The central and essential idea of the highest religion being that of Incarnation, the fact that the religion possessing this central conception arose historically among a Semitic race, all whose in- stincts were adverse to that thought, affords a strong presumption that it was not of natural growth, the mere result of the Semitic- religions faculty. The Jews, indeed, were ever falling back into Ebionism and betrayed their natural tendency ; and the Semitic mind of the Arabian Prophet did not merely deny, but passionately revolted against the idea that Christ was Deity. Christianity not only gives us the highest conception of the supernatural, but also brings us into harmony with it. It sets forth as the supreme end of existence a complete personal union with God, by resemblance of character.

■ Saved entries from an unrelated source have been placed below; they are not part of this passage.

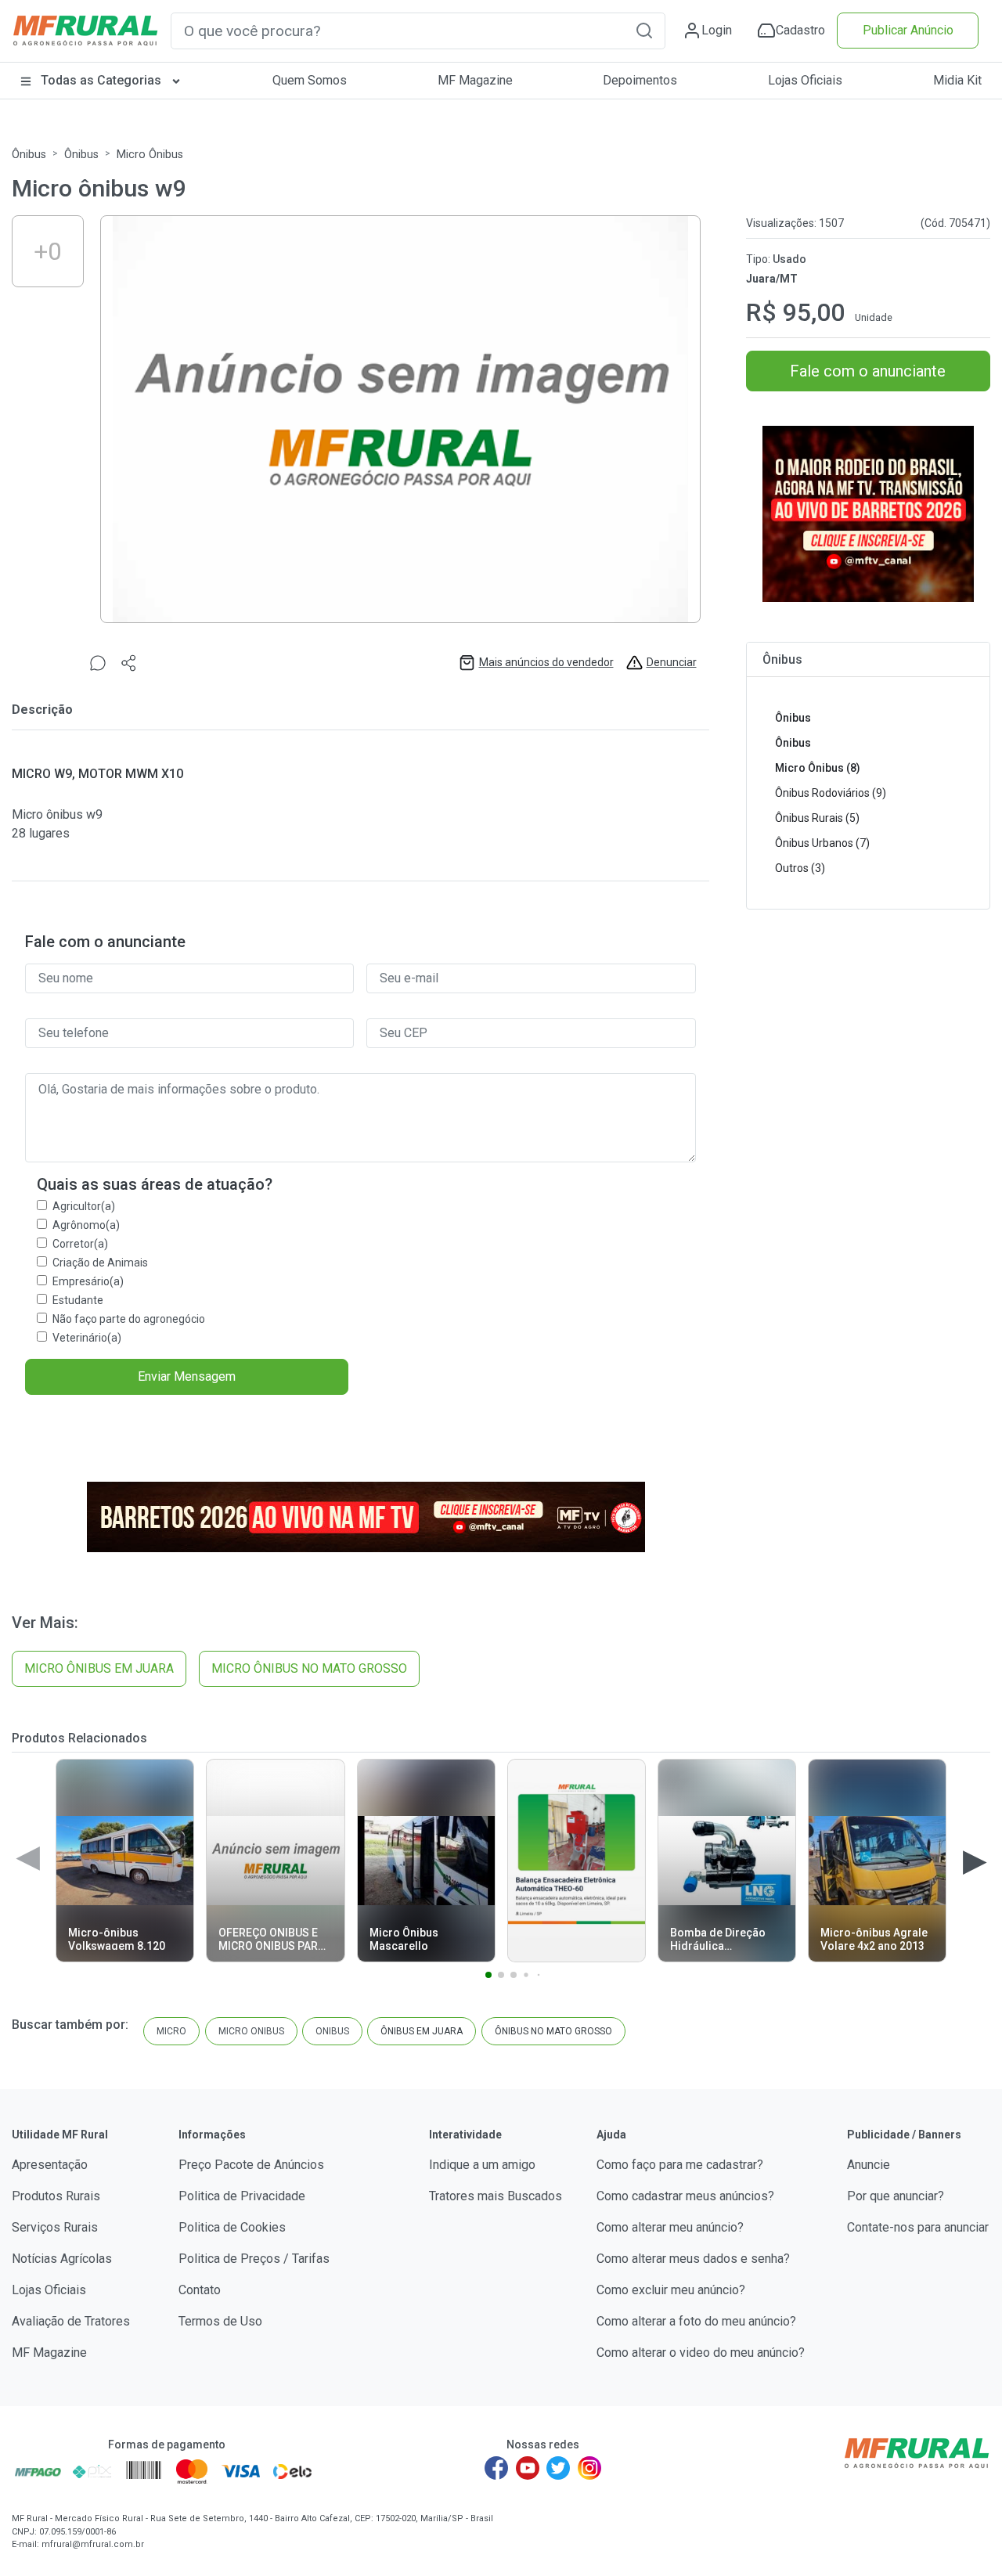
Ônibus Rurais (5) (817, 818)
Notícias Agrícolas (62, 2258)
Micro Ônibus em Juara (99, 1668)
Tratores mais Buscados (495, 2196)
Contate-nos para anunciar (918, 2227)
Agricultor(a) (83, 1206)
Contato (199, 2289)
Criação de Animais (100, 1262)
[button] (644, 30)
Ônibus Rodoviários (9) (830, 793)
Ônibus (29, 154)
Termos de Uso (220, 2321)
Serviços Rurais (55, 2227)
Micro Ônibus (150, 154)
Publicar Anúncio (908, 30)
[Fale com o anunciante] (97, 662)
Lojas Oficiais (805, 80)
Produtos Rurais (56, 2196)
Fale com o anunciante (868, 371)
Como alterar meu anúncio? (670, 2227)
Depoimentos (640, 80)
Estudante (77, 1300)
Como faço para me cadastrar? (680, 2164)
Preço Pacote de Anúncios (251, 2164)
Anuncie (868, 2164)
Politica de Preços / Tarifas (254, 2258)
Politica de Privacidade (241, 2196)
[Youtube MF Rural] (527, 2468)
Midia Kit (957, 80)
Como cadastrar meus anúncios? (685, 2196)
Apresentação (50, 2164)
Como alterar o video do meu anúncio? (701, 2352)
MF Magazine (475, 80)
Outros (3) (800, 868)
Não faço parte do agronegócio (128, 1319)
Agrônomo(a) (86, 1225)
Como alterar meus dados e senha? (693, 2258)
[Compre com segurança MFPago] (38, 2471)
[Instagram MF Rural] (589, 2468)
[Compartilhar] (129, 662)
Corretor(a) (80, 1244)
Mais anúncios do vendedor (546, 662)
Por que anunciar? (895, 2196)
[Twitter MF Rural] (558, 2468)
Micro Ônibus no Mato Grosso (309, 1668)
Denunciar (672, 662)
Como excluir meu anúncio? (671, 2289)
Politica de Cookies (232, 2227)
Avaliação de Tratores (71, 2321)
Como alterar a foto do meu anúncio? (696, 2321)
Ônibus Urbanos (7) (822, 843)
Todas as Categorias (101, 80)
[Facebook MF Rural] (496, 2468)
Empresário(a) (88, 1281)
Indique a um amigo (482, 2164)
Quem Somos (309, 80)
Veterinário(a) (86, 1337)
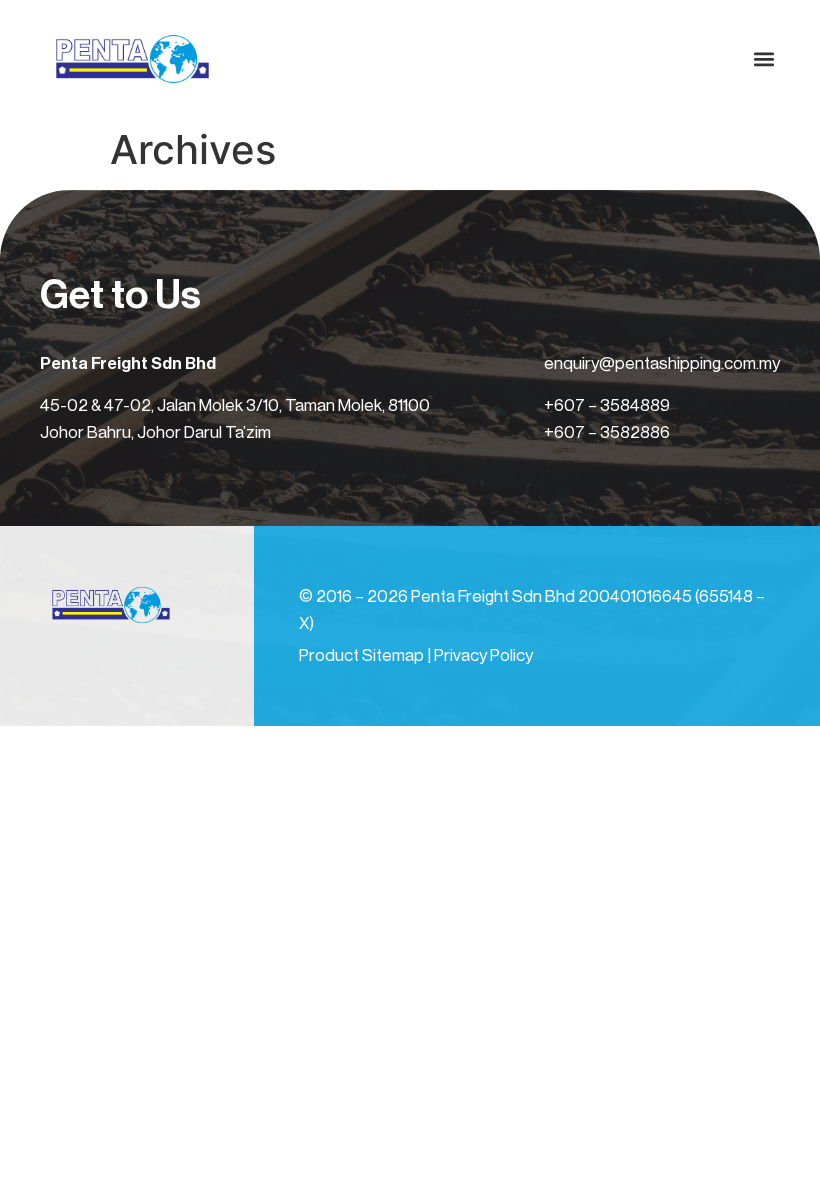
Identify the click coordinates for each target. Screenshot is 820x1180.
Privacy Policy (483, 655)
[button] (763, 58)
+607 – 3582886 (607, 432)
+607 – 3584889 (607, 405)
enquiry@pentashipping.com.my (662, 363)
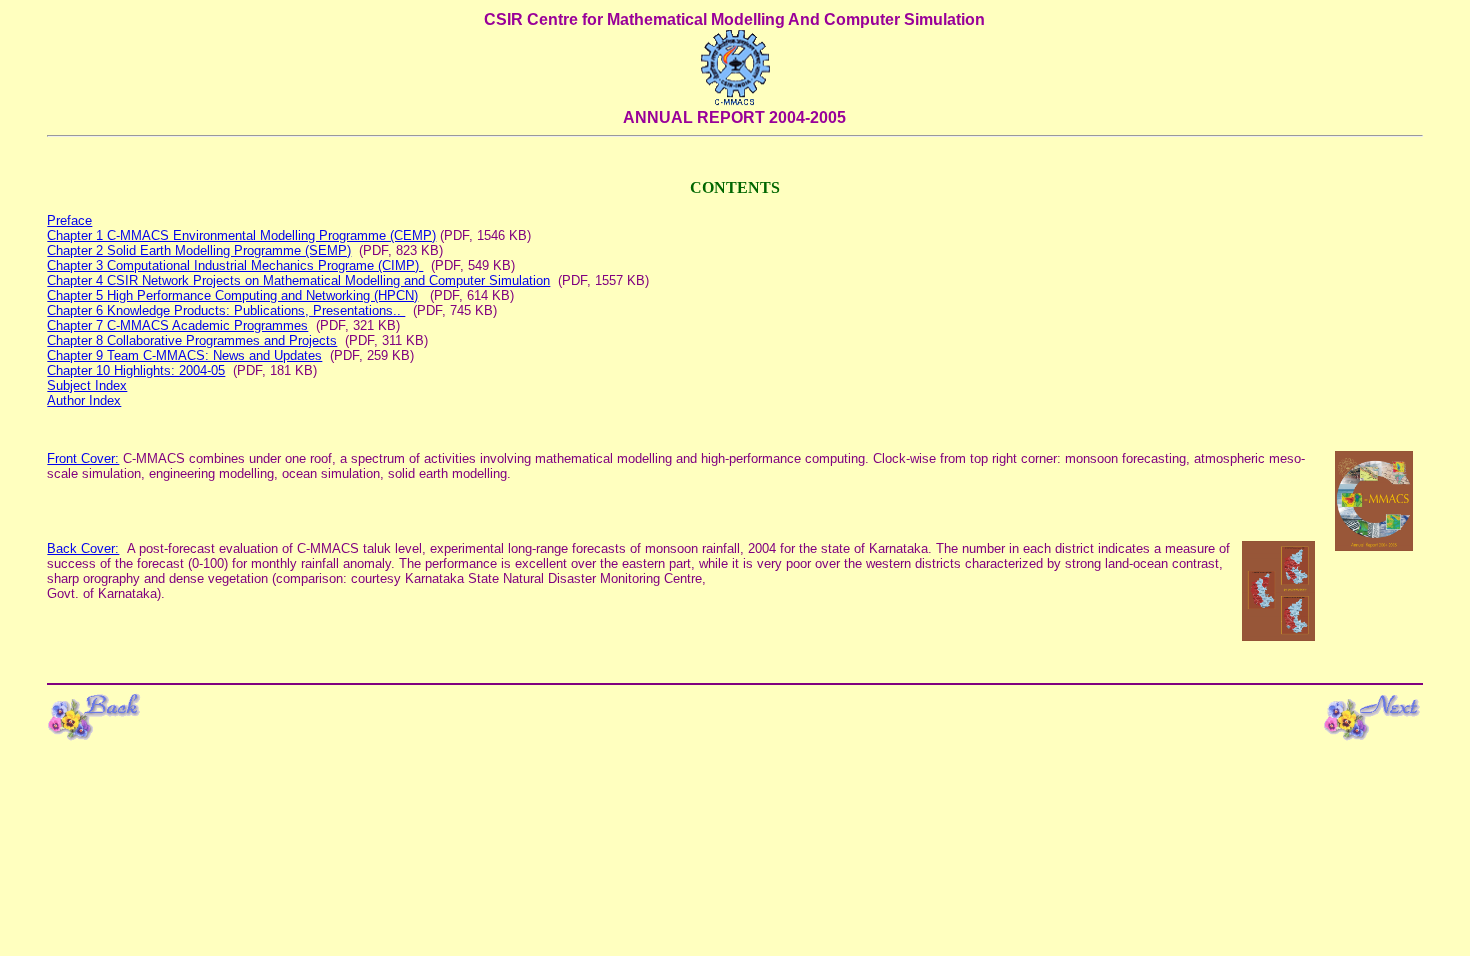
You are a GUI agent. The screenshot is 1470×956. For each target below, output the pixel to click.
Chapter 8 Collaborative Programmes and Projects (192, 340)
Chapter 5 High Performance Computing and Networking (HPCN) (232, 295)
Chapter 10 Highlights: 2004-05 (136, 370)
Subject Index (87, 385)
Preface (69, 220)
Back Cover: (83, 548)
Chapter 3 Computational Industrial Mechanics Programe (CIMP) (235, 265)
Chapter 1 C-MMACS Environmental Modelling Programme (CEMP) (241, 235)
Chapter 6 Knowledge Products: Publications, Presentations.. (226, 310)
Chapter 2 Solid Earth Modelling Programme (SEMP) (199, 250)
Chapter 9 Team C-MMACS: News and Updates (184, 355)
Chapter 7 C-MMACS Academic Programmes (177, 325)
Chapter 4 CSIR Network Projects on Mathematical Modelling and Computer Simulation (298, 280)
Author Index (84, 400)
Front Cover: (83, 458)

Such is a brief outline of the teaching of these lectures. Its general truth few reflecting Christians will doubt, and its elevating tendency nobody, Christian or unbeliever, will deny. To us this book is specially welcome, as an evidence, in addition to many others easily discernible, of a new outburst of earnest religious thought and sentiment, accompanied by a wide range of liberal culture and an honest freedom of thought, in the bosom of what has always been looked upon as the straitest branch of Scottish Presbyterianism ; and that there is a small portion of the Church of Chalmers and Guthrie which is not behind that section of the Anglican Church, which venerates the memory of Arnold and Maurice, and that school in the sister Establishment which con- tained Norman Macleod, and still rejoices in the possession of Tulloch. We have not been able to detect in this volume any direct statements which are opposed to the original confession of the Scottish Churches, but we are sure that, high as we believe its author's character stands, had it been written in the days when Irvine, Alexander Scott, and John Macleod Campbell ceased to be members of the Church of their fathers, its breadth of tone would have seriously endangered his position. If not actually " libelled," he would certainly have been handed over to certain brethren to be, in the language of his Church, "dealt with." We understand, indeed, that he has recently fallen under the censure of his Presbytery for the opinions contained (or at least for
his mode of expressing them) in a sermon which he published, and that, in deference to the recommendation of that Court,
he has withdrawn the sermon from circulation. The last lecture ends by quoting the words of a very different thinker,.
but they no doubt fully express Dr. Dods' own manly sentiment : —" The highest truth the wise man sees he will fearlessly utter, knowing that, let what may come of it, he is thus playing his right part in the world ; knowing that if he can effect the change he aims at,—well ; if not,—well alio, though not so well."